Thursday, 2 October 2014

At Dunkerque: Lacaton and Vassall's FRAC and the 'quartier excentric'


Dunkerque - half an hour from Calais, and though a historic port, almost entirely rebuilt after (Allied) bombing in the Second World War - had more going for it than I expected.















Just east of the docks (and just west of the sandy beaches from which over 300,000 troops of the British Expeditionary Force were evacuated in 1940) is Lacaton and Vassall's recently completed FRAC gallery.  The south part, a redundant dockyard building on a heroic scale, is a giant shed, made sound but at present left largely empty, enclosing a single interior volume; to the north, its new conjoined twin, to the same profile and dimensions, clad in corrugated polycarbonate, houses a regional contemporary art gallery.  In the foreground in the photo above, under construction, a new pedestrian bridge will connect to the shore on the other side of a canal.

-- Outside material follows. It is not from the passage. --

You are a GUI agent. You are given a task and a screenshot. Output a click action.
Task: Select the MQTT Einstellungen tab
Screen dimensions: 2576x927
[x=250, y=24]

Lacaton and Vassall's building is excellent - spatially rich, with great views out to sea and along the coast from the upper levels, and clever in its deployment of cheap materials and simple details to make something strange and memorable. 

Not far away was some new  housing in a docklands regeneration area that, at least as seen from the outside on a brief visit, put most of our equivalents to shame...















A bit eccentric, perhaps - but not as much as the 'quartier excentric', an area of 1920s housing in Dunkerque's southern suburbs, the brainchild of local 'maçon, artiste décorateur, inventeur', François Reynaert, a peculiar collection of terraced houses each 'pimped' in an individual manner, many vaguely moderne or art deco, with varying degrees of skill and success; adding up to a sort of amateur league Weissenhofsiedlung. Parts of the area are now gently decaying, but with enough evidence of gentrification for it to seem that the houses, which I think are listed, have a viable future; and indeed some empty corner plots have been filled recently with fancy modern villas. 



















The catering offer at FRAC is rudimentary - the icing on the cake in Dunkerque came in the form of a great menu-express lunch at the jolly and friendly La Cambuse bar-restaurant, in an unprepossessing and hard to find spot behind the Port Museum.

Dunkerque, close to Calais, is well worth a detour if you have any spare time on a trip via the Channel Tunnel.